The International Centre for Migration Policy Development (ICMPD) is an international organisation with operations spread over 90 countries worldwide. It was established by Austria and Switzerland in 1993 and has since grown to 19 member states as of 2022. ICMPD was founded to carry out research, projects and activities on migration-related issues and to provide policy recommendations to the governmental agencies of states, as well as to external governmental and intergovernmental agencies. ICMPD also has observer status at the United Nations. Although ICMPD has global operations, it is primarily focused on the European area and is headquartered in Vienna, Austria. ICMPD is currently composed of 19 Member States, around 470 staff members, a mission in Brussels, regional offices in Ankara and Malta, as well as Project offices in Africa, Central Asia, Middle East and South Asia.

* **Task item A**:
For the passage on the International Centre for Migration Policy Development, state whether each statement agrees with it, answering yes or no and quoting the deciding words: (i) Austria and Switzerland founded the organization in 1993; (ii) the organization is headquartered in Brussels; (iii) the organization has around 470 staff members.
* **Task item B**:
Return everything from "The International Centre" down to "and South Asia." in the passage on the International Centre for Migration Policy Development, copied word for word.
* **Task item C**:
Carry the passage on the International Centre for Migration Policy Development forward, beginning right after its final sentence.

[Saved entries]
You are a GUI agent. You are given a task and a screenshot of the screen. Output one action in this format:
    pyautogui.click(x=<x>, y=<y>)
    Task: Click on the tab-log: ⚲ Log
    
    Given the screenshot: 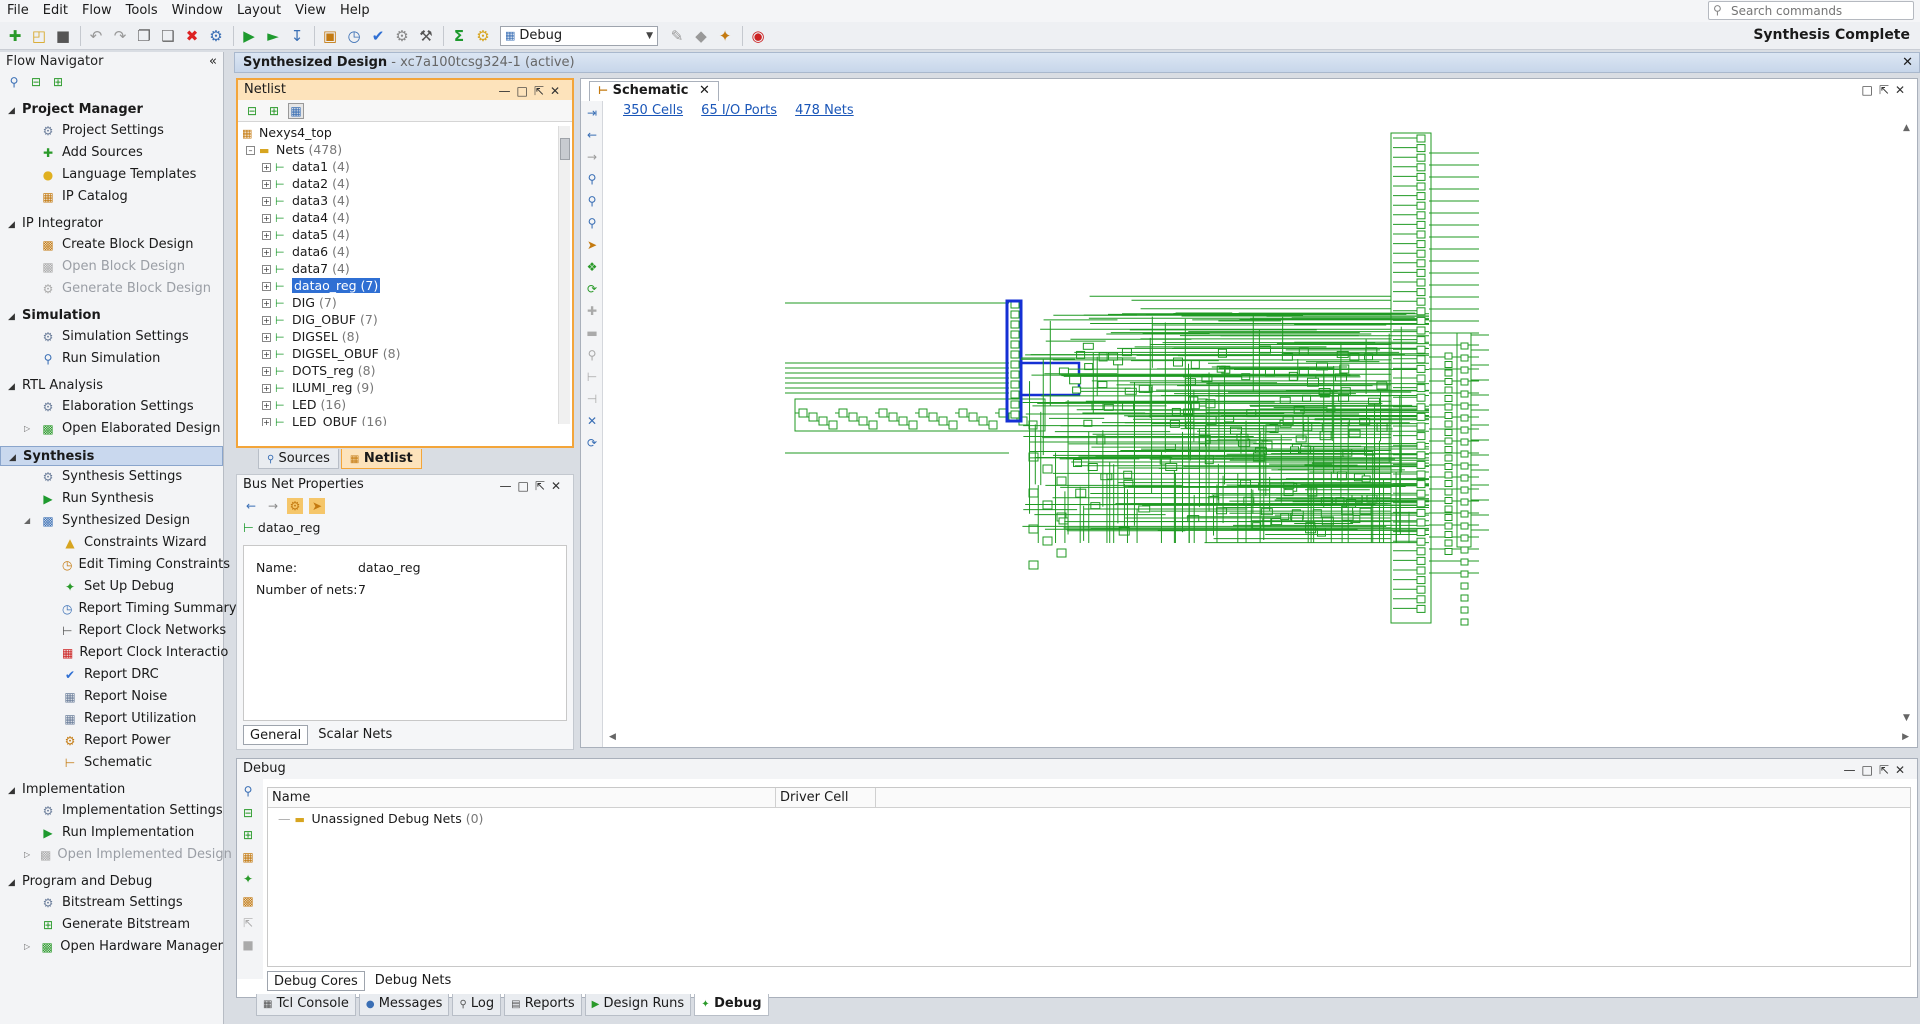 What is the action you would take?
    pyautogui.click(x=477, y=1005)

* **Answer A**:
(i) Yes: "It was established by Austria and Switzerland in 1993"
(ii) No: "is headquartered in Vienna, Austria"
(iii) Yes: "around 470 staff members"

* **Answer B**:
The International Centre for Migration Policy Development (ICMPD) is an international organisation with operations spread over 90 countries worldwide. It was established by Austria and Switzerland in 1993 and has since grown to 19 member states as of 2022. ICMPD was founded to carry out research, projects and activities on migration-related issues and to provide policy recommendations to the governmental agencies of states, as well as to external governmental and intergovernmental agencies. ICMPD also has observer status at the United Nations. Although ICMPD has global operations, it is primarily focused on the European area and is headquartered in Vienna, Austria. ICMPD is currently composed of 19 Member States, around 470 staff members, a mission in Brussels, regional offices in Ankara and Malta, as well as Project offices in Africa, Central Asia, Middle East and South Asia.

* **Answer C**:
Purpose 
ICMPD cooperates with governments, other international organisations, research institutes and members of civil society in developing policies in migration-related areas, as well organising trainings, etc. to transfer know-how on dealing with migration issues. The purpose of ICMPD is to promote innovative, comprehensive and sustainable migration policies and to function as a service exchange mechanism for governments and organisations.

ICMPD has vast experience in bridging the gap between theory and practice. According to that ICMPD provides policy makers and politicians with necessary groundwork to take decisions. Furthermore, ICMPD is present on the ground, with its capacity building activities in various areas of migration management.

Mission Statement - Making Migration Better 
Making migration and mobility of people orderly, safe and regular, including through the implementation of planned and well managed migration policies.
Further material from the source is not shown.